- _Instructions_:
1. Repeat the Moser v. United States opinion word for word, between "363 F2d 834" and "Appeals Sixth Circuit.", inclusive.
2. Carry on writing the Moser v. United States opinion from its last sentence.

- _Extract provided_:
363 F2d 834 Moser v. United States
363 F.2d 834
Merrill Mack MOSER, Petitioner-Appellant,
UNITED STATES of America, Respondent-Appellee.
United States Court of Appeals Sixth Circuit.
July 20, 1966.
Boyce F. Martin, Jr. (Court Appointed), Louisville, Ky., for appellant.
John H. Cary, Asst. U.S. Atty., Knoxville, Tenn., J. H. Reddy, U.S. Atty., Knoxville, Tenn., on brief; Ottis B. Meredith, Asst. U.S. Atty., of counsel, for appellee.
Before WEICK, Chief Judge, PHILLIPS, Circuit Judge, and MATHES, Senior District Judge.1
Appellant, who is a Federal prisoner serving a sentence for bank robbery, appeals from the judgment of the District Court refusing to vacate the sentence pursuant to 28 U.S.C. 2255.

- _Records supplied_:
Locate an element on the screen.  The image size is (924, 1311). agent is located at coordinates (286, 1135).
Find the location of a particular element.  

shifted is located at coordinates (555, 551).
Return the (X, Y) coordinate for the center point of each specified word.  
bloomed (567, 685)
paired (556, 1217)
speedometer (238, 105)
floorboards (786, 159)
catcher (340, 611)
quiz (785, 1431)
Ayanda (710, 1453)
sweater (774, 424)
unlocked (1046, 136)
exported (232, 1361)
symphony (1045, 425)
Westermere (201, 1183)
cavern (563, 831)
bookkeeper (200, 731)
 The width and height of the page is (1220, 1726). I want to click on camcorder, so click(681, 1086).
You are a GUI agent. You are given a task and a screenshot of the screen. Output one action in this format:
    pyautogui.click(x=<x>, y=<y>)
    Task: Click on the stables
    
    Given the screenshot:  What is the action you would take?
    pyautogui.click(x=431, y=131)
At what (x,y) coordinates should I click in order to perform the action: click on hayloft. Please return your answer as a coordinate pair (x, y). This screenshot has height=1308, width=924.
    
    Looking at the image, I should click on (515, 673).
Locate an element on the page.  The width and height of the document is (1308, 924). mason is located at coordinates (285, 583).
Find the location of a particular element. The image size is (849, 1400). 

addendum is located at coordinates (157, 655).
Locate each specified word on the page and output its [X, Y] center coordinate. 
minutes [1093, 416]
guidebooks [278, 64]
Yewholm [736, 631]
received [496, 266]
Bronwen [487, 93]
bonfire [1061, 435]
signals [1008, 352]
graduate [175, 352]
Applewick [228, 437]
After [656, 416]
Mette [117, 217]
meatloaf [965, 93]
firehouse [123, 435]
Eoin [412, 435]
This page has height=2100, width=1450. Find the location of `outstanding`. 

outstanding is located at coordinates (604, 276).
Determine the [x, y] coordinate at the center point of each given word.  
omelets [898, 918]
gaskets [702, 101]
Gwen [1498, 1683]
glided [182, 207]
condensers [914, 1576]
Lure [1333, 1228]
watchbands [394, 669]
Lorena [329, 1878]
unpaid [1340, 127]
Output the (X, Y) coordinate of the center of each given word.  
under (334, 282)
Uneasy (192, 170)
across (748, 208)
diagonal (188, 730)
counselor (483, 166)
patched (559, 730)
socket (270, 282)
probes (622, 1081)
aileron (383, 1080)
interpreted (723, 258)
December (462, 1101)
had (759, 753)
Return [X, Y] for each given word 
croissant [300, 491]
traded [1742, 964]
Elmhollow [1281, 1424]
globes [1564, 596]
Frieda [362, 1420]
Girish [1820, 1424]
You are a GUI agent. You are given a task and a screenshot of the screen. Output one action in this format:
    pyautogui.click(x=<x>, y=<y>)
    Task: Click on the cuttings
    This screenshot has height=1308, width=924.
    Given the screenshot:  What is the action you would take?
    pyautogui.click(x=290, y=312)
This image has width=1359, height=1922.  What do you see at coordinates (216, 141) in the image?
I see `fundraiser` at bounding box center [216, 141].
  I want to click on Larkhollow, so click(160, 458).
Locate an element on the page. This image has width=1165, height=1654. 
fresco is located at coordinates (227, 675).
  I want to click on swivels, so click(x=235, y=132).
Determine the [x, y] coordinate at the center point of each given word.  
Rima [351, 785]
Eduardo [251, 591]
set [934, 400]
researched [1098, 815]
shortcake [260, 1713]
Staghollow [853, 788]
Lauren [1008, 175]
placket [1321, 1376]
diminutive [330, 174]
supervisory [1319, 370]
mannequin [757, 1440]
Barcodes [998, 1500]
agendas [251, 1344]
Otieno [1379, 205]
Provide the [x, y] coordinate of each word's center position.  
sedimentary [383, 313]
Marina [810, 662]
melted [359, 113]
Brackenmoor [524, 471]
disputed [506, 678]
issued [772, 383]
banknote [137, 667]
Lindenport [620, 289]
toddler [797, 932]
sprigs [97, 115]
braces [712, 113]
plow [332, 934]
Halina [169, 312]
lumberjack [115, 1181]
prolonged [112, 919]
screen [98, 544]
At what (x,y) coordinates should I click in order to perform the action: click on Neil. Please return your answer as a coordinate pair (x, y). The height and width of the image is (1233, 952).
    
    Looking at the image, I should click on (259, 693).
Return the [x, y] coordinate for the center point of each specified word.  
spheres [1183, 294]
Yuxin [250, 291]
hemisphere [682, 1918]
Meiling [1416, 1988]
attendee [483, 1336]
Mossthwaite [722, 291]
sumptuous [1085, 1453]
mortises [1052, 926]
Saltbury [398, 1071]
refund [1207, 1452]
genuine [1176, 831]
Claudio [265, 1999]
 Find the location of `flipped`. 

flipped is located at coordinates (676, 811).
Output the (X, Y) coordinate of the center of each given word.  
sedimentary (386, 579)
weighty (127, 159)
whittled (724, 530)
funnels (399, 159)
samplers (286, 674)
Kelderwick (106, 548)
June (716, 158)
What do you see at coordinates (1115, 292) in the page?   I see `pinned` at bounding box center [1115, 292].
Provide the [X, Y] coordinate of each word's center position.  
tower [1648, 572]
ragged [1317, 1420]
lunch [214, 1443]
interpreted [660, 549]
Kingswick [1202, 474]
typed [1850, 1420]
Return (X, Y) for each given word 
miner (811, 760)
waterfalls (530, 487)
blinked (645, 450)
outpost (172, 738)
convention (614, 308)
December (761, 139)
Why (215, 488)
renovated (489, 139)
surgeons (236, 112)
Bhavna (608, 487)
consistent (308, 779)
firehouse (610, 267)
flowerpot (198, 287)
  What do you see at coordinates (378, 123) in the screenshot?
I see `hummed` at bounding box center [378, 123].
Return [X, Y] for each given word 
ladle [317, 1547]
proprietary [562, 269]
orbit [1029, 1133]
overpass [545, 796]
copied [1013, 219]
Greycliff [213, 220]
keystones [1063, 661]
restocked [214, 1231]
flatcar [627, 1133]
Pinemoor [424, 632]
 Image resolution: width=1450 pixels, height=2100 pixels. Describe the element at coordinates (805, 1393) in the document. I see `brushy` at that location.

- _Answers per task_:
1.
363 F2d 834 Moser v. United States
363 F.2d 834
Merrill Mack MOSER, Petitioner-Appellant,
UNITED STATES of America, Respondent-Appellee.
United States Court of Appeals Sixth Circuit.

2.
Although several grounds for the relief sought were advanced in the trial court, only one is pressed here. This is that appellant was denied his Sixth Amendment right to the assistance of counsel for his defense because of, to quote appellant's brief, 'the failure of counsel to be provided during the period from the time of * * * (appellant's) arrest (on July 12, 1963) to the time of the filing of the criminal information (on September 20, 1963).'
Appellant appeared before the District Court with his appointed counsel on September 20, 1963, at which time he waived indictment and consented to be prosecuted by information then filed by the United States Attorney. Appellant pleaded guilty to the charge of bank robbery as set forth in the information, and sentence and judgment were imposed and entered on October 23, 1963.
Specifically, appellant contends that the Sixth Amendment entitled him to the assistance of counsel following his arrest and before he was formally charged (cf. Massiah v. United States, 377 U.S. 201, 84 S.Ct. 1199, 12 L.Ed.2d 246 (1964)); and he bases this contention upon Escobedo v. State of Illinois, 378 U.S. 478, 84 S.Ct. 1758, 12 L.Ed.2d 977 (1964).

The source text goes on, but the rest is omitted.